Attack on Ethiopia refugee camp kills five: UN

Survivors of the Bahrale camp attack in Afar said ‘at least five killed, several women kidnapped’ in attack this month.

File photo of a tank in Tigray
A woman carrying crops walks next to an abandoned tank belonging to Tigrayan forces south of the town of Mehoni, Ethiopia [File: AFP]

Fighting in northern Ethiopia’s Afar region “engulfed” a camp housing refugees from neighbouring Eritrea, the United Nations has said, killing five people and forcing thousands to flee.

The attack earlier this month is the latest blow to the more than 100,000 Eritrean refugees living in Ethiopia, whose camps have been repeatedly caught up in a grinding 15-month war.

It also underscores the growing toll of fighting in Afar, which has emerged in recent weeks as the most active front in the conflict pitting Prime Minister Abiy Ahmed’s government against the Tigray People’s Liberation Front (TPLF) rebel group.

Survivors of the Bahrale camp attack in Afar reported that “at least five refugees were killed and several women were kidnapped” after armed men entered on February 3, the UN refugee agency said in a statement on Friday.

“Family members lost one another in the chaos of fleeing the camp,” the statement said.

The Barahle camp is situated near the border between Afar and Tigray, the home region of the rebels.

The TPLF controls most of Tigray and in January announced it had expanded operations into Afar, claiming it had been provoked by attacks on its positions by pro-government forces.

The UN statement did not specify which forces the survivors accused of targeting the camp.

Ethiopia’s war broke out in November 2020 when Abiy sent troops into Tigray to topple the TPLF government, a move he said came in response to the TPLF attacks on army camps.

Crossfire

From the outset, Eritrean refugees were caught in the crossfire.
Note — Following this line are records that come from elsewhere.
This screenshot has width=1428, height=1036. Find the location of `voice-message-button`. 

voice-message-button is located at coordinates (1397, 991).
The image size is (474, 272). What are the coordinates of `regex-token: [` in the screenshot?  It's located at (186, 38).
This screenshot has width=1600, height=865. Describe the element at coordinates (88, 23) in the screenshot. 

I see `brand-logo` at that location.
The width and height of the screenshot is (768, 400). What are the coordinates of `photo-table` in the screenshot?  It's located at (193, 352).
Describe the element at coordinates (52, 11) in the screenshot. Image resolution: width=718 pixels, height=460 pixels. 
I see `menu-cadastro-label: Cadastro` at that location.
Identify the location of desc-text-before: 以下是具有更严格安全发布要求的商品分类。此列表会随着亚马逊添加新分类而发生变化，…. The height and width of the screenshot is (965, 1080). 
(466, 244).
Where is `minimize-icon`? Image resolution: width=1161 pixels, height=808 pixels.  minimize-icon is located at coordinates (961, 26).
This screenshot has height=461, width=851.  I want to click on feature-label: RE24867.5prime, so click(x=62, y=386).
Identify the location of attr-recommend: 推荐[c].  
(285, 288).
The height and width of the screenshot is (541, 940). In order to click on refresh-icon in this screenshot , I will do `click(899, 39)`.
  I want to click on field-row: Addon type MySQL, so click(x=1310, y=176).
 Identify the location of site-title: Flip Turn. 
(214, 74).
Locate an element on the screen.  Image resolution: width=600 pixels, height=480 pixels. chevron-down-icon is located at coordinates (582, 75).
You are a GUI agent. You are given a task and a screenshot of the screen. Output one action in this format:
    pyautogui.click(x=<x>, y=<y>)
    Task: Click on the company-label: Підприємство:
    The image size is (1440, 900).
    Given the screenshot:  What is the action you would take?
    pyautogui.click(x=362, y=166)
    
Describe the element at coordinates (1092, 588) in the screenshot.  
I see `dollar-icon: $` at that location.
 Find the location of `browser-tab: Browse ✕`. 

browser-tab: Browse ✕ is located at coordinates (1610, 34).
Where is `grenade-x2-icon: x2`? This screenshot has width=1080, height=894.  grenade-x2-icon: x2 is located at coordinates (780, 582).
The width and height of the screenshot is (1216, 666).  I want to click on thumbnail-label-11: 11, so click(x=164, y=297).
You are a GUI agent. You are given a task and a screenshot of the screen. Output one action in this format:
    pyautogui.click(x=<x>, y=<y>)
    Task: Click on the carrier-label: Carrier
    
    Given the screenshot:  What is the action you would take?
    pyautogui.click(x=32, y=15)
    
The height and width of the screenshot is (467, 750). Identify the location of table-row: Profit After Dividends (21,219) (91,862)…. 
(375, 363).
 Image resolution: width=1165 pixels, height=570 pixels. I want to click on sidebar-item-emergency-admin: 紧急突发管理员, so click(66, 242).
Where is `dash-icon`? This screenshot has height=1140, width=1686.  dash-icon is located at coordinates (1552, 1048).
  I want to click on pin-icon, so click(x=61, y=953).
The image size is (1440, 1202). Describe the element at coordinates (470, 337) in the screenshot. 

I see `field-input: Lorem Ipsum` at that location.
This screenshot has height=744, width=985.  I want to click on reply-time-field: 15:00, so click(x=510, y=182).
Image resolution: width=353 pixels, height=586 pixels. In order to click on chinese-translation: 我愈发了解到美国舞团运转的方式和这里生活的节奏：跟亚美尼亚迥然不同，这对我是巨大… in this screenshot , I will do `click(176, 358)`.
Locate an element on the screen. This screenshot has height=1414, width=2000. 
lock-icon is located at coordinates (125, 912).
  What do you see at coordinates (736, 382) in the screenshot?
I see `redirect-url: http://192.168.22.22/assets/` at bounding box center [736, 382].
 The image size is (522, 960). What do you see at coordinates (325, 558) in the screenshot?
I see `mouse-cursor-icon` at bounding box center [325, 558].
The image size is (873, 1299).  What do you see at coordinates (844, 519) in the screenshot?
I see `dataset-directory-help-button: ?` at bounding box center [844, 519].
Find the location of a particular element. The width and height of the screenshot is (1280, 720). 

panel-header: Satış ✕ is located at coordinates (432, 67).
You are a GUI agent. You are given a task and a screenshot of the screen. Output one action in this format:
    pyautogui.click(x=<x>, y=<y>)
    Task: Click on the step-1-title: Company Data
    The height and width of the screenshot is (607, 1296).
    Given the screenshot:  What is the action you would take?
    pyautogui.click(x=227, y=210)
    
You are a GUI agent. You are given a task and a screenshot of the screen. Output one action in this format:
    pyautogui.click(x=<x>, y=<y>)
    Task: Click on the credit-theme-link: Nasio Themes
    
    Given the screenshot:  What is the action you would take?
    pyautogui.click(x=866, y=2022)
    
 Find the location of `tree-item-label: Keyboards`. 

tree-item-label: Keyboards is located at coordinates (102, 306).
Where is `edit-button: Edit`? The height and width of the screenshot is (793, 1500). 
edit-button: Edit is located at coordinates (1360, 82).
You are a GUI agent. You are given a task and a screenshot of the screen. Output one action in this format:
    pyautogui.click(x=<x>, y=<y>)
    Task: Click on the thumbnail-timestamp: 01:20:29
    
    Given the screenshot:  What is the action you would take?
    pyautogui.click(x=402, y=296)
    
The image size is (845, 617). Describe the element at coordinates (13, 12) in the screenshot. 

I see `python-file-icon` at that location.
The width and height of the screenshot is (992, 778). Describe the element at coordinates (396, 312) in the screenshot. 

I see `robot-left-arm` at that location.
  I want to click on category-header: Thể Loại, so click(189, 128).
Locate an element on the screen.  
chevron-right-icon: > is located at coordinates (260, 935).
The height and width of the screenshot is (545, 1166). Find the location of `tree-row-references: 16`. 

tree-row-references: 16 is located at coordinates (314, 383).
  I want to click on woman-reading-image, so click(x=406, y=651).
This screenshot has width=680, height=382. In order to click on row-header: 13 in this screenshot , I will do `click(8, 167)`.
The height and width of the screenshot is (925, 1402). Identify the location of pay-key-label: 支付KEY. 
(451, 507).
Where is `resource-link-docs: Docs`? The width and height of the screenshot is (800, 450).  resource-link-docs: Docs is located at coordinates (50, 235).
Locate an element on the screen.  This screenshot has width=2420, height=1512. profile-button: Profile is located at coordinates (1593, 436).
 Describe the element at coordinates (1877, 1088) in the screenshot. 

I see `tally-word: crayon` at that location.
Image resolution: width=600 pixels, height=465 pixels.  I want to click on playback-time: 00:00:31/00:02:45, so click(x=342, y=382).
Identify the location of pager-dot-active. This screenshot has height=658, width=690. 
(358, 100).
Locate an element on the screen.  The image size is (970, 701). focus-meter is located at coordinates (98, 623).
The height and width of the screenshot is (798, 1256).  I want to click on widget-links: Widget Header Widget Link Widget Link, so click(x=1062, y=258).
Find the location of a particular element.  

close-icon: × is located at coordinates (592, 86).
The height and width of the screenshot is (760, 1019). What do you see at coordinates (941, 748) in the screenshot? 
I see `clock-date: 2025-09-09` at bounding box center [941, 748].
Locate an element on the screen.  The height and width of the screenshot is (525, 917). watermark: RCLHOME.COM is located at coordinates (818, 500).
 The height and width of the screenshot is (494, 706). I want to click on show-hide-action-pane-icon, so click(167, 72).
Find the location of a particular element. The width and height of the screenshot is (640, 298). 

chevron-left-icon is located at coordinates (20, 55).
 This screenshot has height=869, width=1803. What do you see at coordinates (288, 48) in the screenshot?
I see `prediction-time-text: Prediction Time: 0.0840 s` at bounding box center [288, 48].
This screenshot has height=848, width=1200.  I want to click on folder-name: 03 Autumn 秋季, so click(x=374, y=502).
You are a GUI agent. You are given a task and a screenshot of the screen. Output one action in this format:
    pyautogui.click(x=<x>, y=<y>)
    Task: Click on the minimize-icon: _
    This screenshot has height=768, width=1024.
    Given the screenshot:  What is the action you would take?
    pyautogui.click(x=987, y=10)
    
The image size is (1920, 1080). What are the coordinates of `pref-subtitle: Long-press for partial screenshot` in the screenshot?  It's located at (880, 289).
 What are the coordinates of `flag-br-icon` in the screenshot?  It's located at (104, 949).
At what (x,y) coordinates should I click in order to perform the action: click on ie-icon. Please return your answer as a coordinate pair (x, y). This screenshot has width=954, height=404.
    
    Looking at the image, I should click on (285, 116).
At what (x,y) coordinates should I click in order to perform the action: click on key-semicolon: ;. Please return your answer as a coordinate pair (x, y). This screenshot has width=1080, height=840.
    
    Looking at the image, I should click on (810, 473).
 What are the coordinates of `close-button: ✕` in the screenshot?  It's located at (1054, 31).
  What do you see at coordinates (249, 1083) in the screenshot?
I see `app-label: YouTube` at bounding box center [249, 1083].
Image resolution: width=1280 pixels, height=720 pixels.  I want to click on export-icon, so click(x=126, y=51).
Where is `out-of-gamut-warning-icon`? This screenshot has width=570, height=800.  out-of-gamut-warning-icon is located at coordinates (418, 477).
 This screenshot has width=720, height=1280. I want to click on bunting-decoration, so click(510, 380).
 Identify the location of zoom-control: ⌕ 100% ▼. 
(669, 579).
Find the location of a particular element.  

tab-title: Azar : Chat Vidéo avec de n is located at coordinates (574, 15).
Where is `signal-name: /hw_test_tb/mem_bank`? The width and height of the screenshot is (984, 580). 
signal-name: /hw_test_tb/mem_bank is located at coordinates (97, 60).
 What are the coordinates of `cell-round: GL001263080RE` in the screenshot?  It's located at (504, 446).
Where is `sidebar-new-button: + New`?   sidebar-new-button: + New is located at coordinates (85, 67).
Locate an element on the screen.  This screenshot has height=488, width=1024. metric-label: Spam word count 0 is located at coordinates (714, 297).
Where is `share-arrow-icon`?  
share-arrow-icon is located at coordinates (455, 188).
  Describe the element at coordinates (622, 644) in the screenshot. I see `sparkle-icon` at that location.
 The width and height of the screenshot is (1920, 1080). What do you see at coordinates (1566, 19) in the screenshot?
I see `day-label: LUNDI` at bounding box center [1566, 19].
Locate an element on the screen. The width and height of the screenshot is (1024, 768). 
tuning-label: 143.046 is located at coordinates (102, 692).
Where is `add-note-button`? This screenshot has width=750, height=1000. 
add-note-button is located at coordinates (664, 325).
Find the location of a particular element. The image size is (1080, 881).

Two camps in northern Tigray, Hitsats and Shimelba, were looted and then destroyed in what one aid group called a “rampage”.

Eritrean forces, which have backed Abiy in the war, as well as Tigrayan militias, were accused of killing and raping refugees there, and thousands of the camps’ inhabitants remain unaccounted for.

Last July, two other camps in Tigray – Mai-Aini and Adi Harush – were caught up in the fighting.

The attack on Bahrale marks the first time a camp outside Tigray has been affected.

Established in 2009, the camp housed nearly 21,000 refugees as of December 2021, according to the UN, with more than 13,000 additional refugees living in surrounding districts.

More than 4,000 refugees from Bahrale have reached Semera, the UN said on Friday.

About 10,000 more refugees are reported to be living in the town of Afdera, about 225km (140 miles) from Semera, the UN said, with others scattered elsewhere.